Polycyclic aromatic hydrocarbons originate mainly from anthropogenic sources such as combustion of fossil fuels and direct release of oil and its products (http://www.chem.unep.ch/gmn/default.htm). Owing to the rapid demand for oil during the last two decades, air, water, and soil have been significantly polluted (Jiang et al. 2005). Sources, environmental behaviors, ecological effect, and remediation of PAHs in air and water have been presented by many authors (Qiao et al. 2006; Ge et al. 2005; Doick et al. 2005; Hafner et al. 2005; Duan et al. 2005; Kannan et al. 2005; Li et al. 2004; Tao et al. 2004; Zhu et al. 2004; Tian et al. 2003; Jia 1999).

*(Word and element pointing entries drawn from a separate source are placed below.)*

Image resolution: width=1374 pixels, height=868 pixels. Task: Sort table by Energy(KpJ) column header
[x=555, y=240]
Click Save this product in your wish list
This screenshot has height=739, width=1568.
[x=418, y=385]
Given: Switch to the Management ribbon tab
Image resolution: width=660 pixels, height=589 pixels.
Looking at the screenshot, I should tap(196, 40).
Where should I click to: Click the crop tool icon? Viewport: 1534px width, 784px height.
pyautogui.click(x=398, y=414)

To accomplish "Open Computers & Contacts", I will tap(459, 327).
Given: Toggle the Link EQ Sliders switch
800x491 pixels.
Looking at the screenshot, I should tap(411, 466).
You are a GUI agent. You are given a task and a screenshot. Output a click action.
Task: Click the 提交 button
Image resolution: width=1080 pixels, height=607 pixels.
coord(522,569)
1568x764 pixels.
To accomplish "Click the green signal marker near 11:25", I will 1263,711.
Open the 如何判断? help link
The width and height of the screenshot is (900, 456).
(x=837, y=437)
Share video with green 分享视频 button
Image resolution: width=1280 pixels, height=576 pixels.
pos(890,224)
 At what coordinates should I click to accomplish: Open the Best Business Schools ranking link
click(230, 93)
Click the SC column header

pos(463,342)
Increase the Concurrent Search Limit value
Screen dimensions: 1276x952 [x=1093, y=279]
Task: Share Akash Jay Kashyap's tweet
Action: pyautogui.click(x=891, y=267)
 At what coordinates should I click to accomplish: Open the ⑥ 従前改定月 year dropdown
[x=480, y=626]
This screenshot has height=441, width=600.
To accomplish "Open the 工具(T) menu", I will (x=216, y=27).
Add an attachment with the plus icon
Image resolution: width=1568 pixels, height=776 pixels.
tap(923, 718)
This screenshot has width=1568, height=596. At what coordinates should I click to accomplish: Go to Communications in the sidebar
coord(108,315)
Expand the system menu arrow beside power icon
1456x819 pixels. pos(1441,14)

However, there are few reports about the degree of pollution involving PAHs in agricultural soil around oil fields (Ling et al. 2005, 2006; Zhan et al. 2006; Zhang et al. 2005; Ding et al. 2004; Tao et al. 2003; Zhan and Zhou 2003; Liste and Alexander 2000; Menzies et al. 1992). It is of particular significance to determine the degree of contamination involving PAHs in soils around oil fields as PAHs can easily enter the sediment.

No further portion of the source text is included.